Hurricane Hone sweeps past Hawaii, dumping enough rain to ease wildfire fears

HONOLULU (AP) — Hurricane Hone passed just south of Hawaii on Sunday, dumping so much rain that the National Weather Service called off its red flag warnings that strong winds could lead to wildfires on the drier sides of the islands.

Meanwhile, the eastern Pacific saw a new threat emerge as Tropical Storm Hector formed, packing top sustained winds of 45 mph (75 kph). There were no coastal watches or warnings in effect as Hector churned far out at sea, the National Hurricane Center said.

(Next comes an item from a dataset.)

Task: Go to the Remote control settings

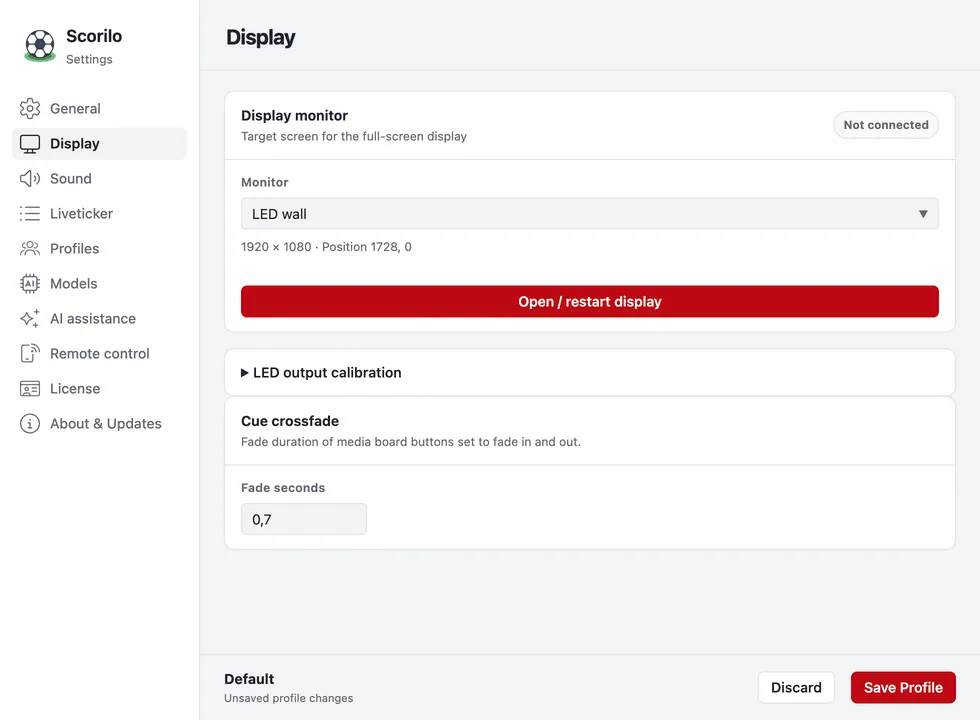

Hone (pronounced hoe-NEH) had top winds of 85 mph (140 kph) Sunday morning as it swirled slowly past the Big Island, centered about 45 miles (72 kilometers) off its southernmost point, according to Jon Jelsema, a senior forecaster at the Central Pacific Hurricane Center. He said tropical storm force winds were blowing across the island’s southeast-facing slopes, carrying up to a foot (30 centimeters) or more of rain.

Floods closed Highway 11 between Kona and Hilo, and a higher-altitude alternative, the Cane Road, was closed by flooding as well, isolating properties like the Aikane Plantation Coffee Co. outside Pahala, where owner Phil Becker said his 10-inch (25-centimeter) rain gauge overflowed in the deluge.

“We’ve got quite a lot of flood damage, the gulches are running full speed ahead and they’re overflowing the bridges, so we’re trapped down here, we can’t get in or out,” Becker said Sunday.

___

Lake Mary, Florida, rallies to beat Taiwan 2-1 in 8 innings to win Little League World Series title

SOUTH WILLIAMSPORT, Pa. (AP) — Lathan Norton was sick and didn’t play on Saturday at the Little League World Series. But on Sunday he scored the winning run in the championship.

Lathan raced home from second base on an overthrow at first as Lake Mary, Florida, rallied to beat Taiwan 2-1 in eight innings and claim the title.

“It was the greatest feeling ever,” said Lathan, who had a fever of 102 on Saturday but recovered before the championship. “I still haven’t had time to let it all sink in, but it feels like the most amazing thing ever.”

Taiwan clung to a 1-0 lead from the first inning until Florida’s last at-bat. The Southeast region representatives outhit Taiwan and had a runner on third in three separate innings, but couldn’t get a run across.

Then, in the bottom of the sixth, Florida got runners on first and second and DeMarcos Mieses, who struck out in his previous two at-bats, delivered. Hitting the gap in shallow left, he gave Chase Anderson enough time to sprint home and tie the game.